You stated in your question that the court wants you to "re fill out papers." I'm assuming you mean that the court wants you to refile the Petition for Marriage Dissolution (divorce petition) and related papers. It sounds like the court may have dismissed your case because at some point in the past, you did not follow through with the process, for instance, you didn't attend a case management (or status) conference. Hard to say for sure without more info.
In any event, if your case was dismissed, then yes, you will need to re-file a divorce petition with your local county court (where you've lived for at least the last 3 months), and then follow through with the divorce process until you obtain a judgment of dissolution. There is no shortcut. But, it doesn't have to take an extraordinary long time if you follow through with all the steps correctly.
As for the steps to finalize your case, those steps can be different depending on the particular facts in your case. For instance: whether you can locate and serve your spouse with the initial divorce papers?... whether he responds to your Petition? ... and any particulars with resolving the debt issues you mentioned, among any other issues you did not mention.
Before you can obtain a judgment of dissolution, you also need to fill out your preliminary disclosures and have them served on your husband (see CA Family Code section 2104).

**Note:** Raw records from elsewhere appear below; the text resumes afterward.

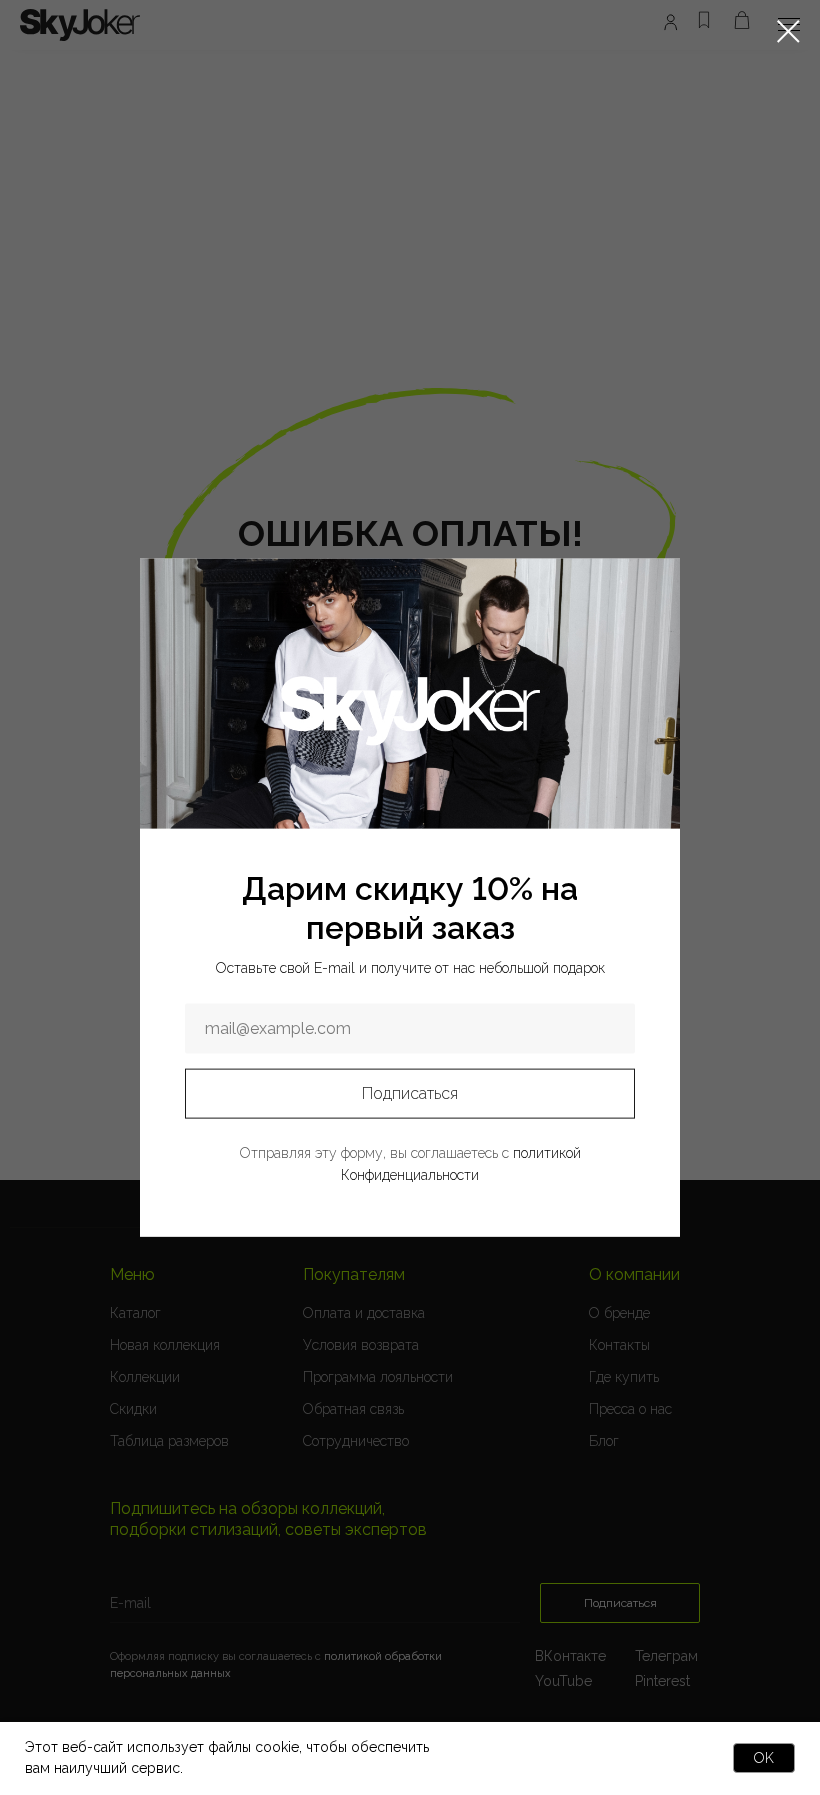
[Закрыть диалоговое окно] (788, 31)
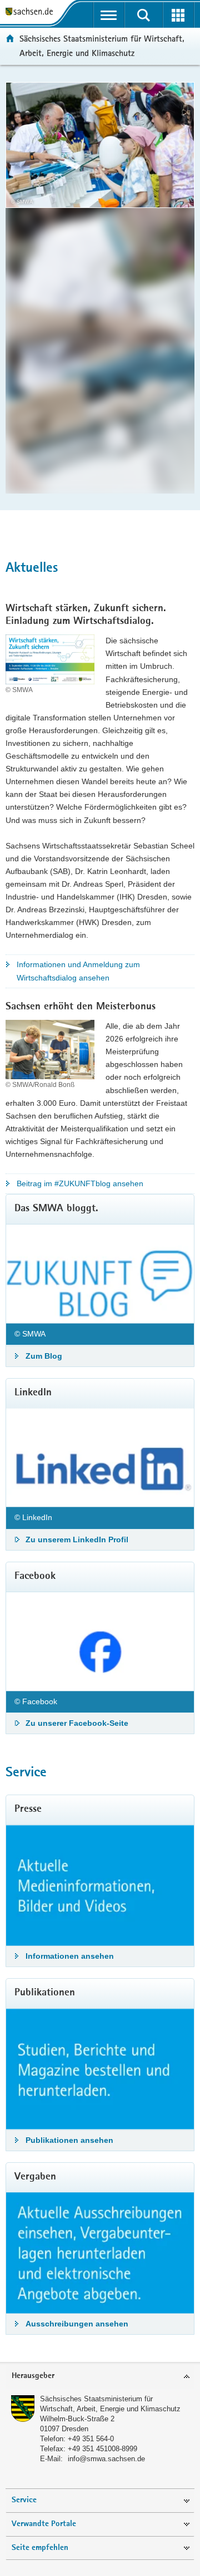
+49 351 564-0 (91, 2439)
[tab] (100, 2377)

If your income is such that you can't afford a lawyer, then you can seek free assistance from your local family court's "self help" center, and perhaps any legal aid organizations in your county. Such information is likely listed on the court's website. Do a Google search for your local county family court. Once you find the court's website, click on the family law division tab and I'm sure you'll find info regarding the self help center (often called the "Family Law Facilitator's Office") as well as other info to help you get your case resolved.
The easiest way is for you and your ex to just agree and work out as much of the terms as possible, file jointly. In California, however, there are steps you have to go through and it does take a few months.